##### Stored data #####
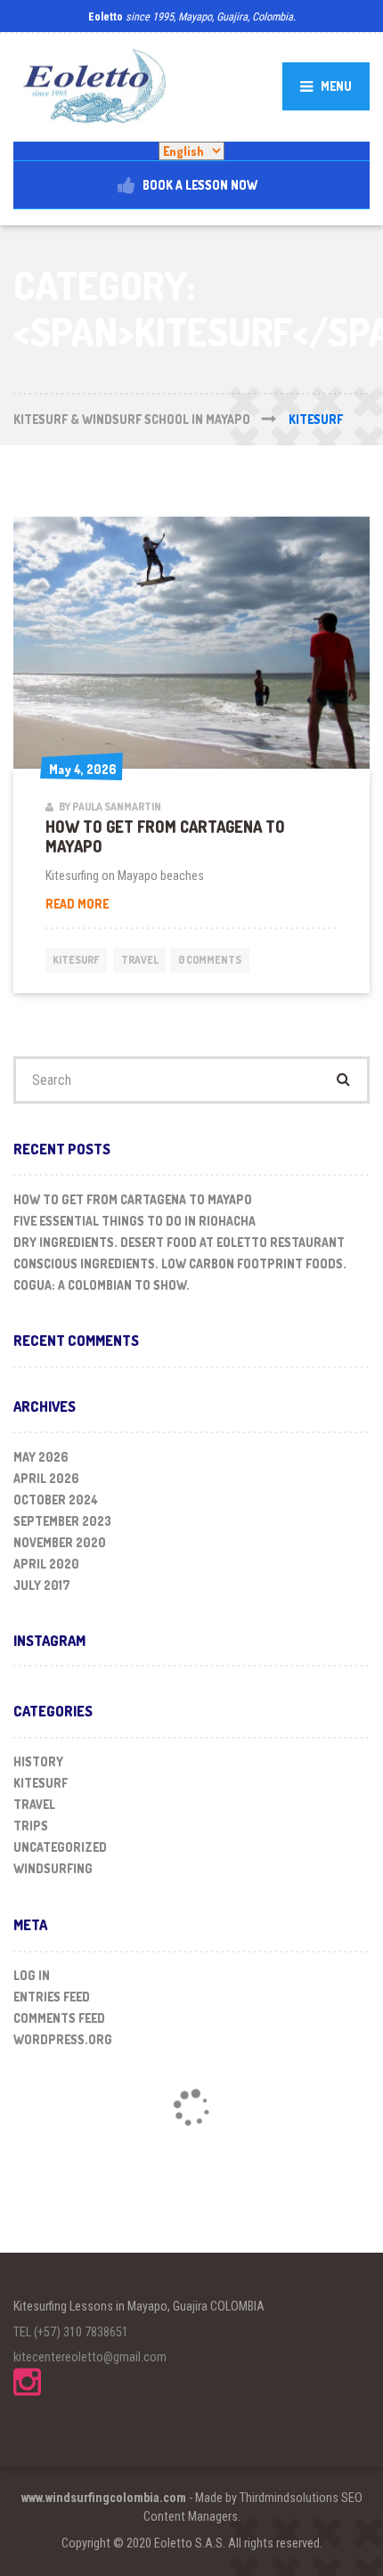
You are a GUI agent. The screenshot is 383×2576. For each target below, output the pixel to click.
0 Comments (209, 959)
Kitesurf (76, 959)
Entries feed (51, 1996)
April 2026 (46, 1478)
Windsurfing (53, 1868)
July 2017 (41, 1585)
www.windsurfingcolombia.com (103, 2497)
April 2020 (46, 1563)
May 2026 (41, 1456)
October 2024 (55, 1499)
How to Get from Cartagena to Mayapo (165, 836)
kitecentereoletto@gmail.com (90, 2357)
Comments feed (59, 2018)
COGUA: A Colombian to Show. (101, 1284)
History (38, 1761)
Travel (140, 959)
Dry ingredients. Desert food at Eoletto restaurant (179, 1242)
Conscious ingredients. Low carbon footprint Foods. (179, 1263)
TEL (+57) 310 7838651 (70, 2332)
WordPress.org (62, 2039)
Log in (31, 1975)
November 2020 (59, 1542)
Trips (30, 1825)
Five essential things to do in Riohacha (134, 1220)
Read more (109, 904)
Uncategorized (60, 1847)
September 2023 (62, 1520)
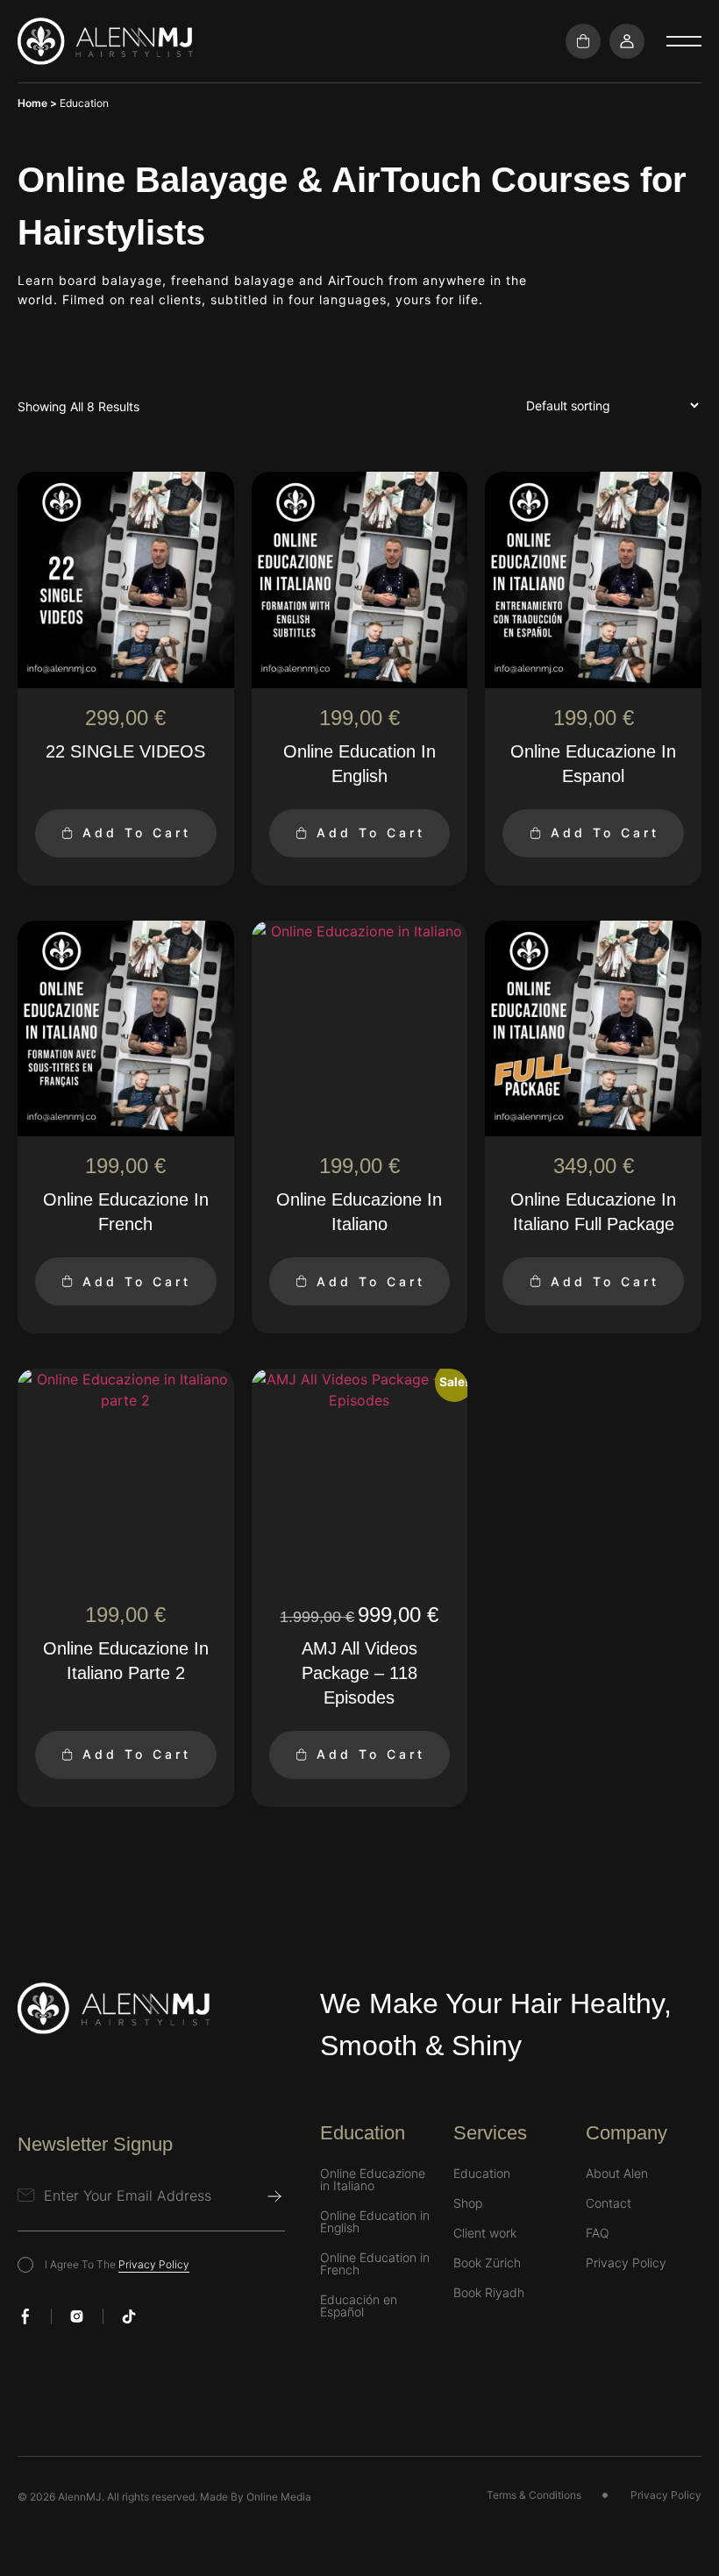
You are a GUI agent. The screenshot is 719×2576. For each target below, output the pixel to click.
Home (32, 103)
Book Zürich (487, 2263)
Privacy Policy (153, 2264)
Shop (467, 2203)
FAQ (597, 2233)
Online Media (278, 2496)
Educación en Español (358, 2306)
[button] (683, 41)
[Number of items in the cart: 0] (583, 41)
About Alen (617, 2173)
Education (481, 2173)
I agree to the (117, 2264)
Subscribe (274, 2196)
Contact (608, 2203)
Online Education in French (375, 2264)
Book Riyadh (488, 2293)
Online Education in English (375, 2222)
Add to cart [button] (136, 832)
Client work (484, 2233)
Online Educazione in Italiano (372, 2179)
#####
▶ [Aim of the exercise]:
In the data above, retype exactly and only the lines between the one holding "Comments feed (59, 2018)" and the one holding "Five essential things", inclusive.

▶ [Solution below]:
Comments feed (59, 2018)
COGUA: A Colombian to Show. (101, 1284)
History (38, 1761)
Travel (140, 959)
Dry ingredients. Desert food at Eoletto restaurant (179, 1242)
Conscious ingredients. Low carbon footprint Foods. (179, 1263)
TEL (+57) 310 7838651 (70, 2332)
WordPress.org (62, 2039)
Log in (31, 1975)
November 2020 (59, 1542)
Trips (30, 1825)
Five essential things to do in Riohacha (134, 1220)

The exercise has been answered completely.